Hoje falei sobre a Linguagem Simples e o Pacto Nacional do Judiciário no curso de formação inicial para estagiários do Tribunal de Justiça do Amazonas (TJAM).
Comecei alinhando três conceitos:
- Não diminui a grandeza do direito enquanto Ciência Jurídica.
- Não se opõe a Linguagem Jurídica.
- Se distancia do Juridiquês - que é excesso de palavras que não acrescentam valor ao conteúdo como jargões e latinismos. (Petição Inicial / e não peça "exordial", "vestibular" ou "frontispício")

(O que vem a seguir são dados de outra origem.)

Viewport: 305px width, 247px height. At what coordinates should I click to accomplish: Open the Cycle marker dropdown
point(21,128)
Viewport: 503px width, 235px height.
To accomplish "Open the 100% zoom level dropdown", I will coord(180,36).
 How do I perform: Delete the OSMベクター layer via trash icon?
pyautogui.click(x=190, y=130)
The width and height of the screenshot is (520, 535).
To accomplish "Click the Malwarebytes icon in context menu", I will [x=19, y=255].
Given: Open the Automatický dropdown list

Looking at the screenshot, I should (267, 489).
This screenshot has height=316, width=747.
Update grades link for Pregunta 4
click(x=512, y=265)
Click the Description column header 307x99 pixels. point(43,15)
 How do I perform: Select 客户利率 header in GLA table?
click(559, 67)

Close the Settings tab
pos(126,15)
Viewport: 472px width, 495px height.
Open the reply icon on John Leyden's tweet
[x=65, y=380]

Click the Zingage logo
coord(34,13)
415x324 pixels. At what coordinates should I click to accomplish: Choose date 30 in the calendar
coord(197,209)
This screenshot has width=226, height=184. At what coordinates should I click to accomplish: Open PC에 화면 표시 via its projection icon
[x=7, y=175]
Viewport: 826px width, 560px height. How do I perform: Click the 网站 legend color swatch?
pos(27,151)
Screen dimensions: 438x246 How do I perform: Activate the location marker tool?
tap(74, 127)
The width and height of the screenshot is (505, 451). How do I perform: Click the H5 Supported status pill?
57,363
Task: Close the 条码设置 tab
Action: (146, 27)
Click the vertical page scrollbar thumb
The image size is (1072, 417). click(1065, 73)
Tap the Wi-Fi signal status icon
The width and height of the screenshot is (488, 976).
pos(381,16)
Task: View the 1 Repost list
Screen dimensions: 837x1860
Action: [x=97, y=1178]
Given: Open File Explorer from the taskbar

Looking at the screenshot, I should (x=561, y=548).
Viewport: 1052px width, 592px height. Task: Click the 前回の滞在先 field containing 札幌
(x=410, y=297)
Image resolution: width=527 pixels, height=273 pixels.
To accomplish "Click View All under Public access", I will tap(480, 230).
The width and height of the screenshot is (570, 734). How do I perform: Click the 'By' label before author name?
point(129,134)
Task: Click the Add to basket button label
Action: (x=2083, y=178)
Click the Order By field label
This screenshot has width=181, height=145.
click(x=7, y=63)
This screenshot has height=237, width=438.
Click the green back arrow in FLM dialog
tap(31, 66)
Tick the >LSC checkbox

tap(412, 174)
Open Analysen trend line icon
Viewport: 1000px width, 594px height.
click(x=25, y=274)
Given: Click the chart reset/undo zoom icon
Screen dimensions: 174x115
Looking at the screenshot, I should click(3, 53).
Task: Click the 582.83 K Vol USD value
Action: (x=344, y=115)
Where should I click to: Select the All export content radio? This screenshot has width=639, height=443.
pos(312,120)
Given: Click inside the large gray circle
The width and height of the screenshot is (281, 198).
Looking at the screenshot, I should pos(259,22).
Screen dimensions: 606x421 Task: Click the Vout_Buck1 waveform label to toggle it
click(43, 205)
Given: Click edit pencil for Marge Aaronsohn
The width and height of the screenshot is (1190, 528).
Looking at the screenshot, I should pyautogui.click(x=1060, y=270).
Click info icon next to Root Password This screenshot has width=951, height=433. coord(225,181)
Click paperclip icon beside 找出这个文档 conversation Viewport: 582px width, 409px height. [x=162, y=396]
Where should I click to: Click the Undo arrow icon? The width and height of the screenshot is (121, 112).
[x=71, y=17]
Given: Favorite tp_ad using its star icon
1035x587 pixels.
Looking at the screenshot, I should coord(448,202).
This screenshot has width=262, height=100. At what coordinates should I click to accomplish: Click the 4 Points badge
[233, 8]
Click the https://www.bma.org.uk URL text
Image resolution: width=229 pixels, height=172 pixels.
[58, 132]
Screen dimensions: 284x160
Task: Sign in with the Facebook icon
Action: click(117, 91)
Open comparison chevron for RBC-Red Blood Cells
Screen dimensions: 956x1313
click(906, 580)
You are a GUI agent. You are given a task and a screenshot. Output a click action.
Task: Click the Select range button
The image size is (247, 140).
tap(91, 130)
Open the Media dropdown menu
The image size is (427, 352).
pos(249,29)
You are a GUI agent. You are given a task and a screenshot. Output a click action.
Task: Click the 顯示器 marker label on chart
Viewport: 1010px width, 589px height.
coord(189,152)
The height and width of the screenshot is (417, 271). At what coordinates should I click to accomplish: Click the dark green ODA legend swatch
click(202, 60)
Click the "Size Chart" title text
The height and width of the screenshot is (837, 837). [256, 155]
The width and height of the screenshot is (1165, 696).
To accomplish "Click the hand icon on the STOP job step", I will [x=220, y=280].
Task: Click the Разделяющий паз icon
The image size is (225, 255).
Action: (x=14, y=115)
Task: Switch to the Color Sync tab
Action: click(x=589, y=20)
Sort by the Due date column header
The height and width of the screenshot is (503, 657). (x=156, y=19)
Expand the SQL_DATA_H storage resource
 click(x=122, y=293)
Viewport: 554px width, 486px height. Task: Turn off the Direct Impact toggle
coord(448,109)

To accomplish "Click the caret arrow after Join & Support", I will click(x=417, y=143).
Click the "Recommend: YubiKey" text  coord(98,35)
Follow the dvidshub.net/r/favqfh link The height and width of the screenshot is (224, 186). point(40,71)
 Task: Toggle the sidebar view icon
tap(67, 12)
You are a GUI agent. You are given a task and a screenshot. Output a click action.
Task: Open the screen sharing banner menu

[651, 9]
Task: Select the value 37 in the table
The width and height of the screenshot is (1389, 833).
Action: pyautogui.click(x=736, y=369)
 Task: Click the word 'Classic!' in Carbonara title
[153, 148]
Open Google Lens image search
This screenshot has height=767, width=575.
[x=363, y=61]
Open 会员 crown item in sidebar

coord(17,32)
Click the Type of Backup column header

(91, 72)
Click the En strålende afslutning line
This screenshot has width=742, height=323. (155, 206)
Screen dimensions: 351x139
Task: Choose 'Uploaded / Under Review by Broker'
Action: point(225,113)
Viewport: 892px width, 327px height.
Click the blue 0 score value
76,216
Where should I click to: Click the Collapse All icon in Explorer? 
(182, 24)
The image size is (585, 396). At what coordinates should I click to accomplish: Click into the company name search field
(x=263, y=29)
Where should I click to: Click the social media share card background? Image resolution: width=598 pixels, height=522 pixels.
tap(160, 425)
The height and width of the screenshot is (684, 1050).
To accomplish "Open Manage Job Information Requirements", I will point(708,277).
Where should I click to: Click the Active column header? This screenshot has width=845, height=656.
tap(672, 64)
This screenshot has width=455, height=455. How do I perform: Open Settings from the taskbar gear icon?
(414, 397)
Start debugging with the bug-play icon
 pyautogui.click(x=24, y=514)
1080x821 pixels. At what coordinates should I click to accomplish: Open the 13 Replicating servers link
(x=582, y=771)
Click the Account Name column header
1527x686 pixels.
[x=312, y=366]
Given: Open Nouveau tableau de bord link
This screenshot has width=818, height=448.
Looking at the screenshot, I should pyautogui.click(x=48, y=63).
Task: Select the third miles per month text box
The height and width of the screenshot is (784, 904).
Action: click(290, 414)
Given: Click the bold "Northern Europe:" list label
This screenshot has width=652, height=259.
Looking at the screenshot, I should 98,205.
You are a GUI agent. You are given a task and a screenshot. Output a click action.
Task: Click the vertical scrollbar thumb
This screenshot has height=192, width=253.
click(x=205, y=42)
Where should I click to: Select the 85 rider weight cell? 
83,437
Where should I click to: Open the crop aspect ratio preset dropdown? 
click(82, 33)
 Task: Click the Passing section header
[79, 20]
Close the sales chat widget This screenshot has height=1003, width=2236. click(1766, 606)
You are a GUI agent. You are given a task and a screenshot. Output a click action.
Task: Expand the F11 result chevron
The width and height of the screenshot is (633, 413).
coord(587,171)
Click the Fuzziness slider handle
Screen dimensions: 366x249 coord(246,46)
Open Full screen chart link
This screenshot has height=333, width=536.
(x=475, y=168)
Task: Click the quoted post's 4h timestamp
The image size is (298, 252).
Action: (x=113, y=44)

Também revisitei dispositivos de algumas leis que desde a promulgação da Constituição Federal, em 1988, vem propagando a ideia de "linguagem clara" ou de "fácil compreensão".
Por último apresentei as novidades normativas previstas ainda para 2025, como: a votação do Projeto de Lei que cria a Política Nacional de Linguagem Simples do Poder Público - válida para municípios, estados e União. E, ainda, a publicação da norma ISO 24.495 - Parte 2: Linguagem Jurídica.
Finalizei convidando para que conheçam as ações pelo Grupo de Trabalho de Linguagem Simples do Tribunal de Justiça do Amazonas por meio do hotsite 'Simplifica TJAM'.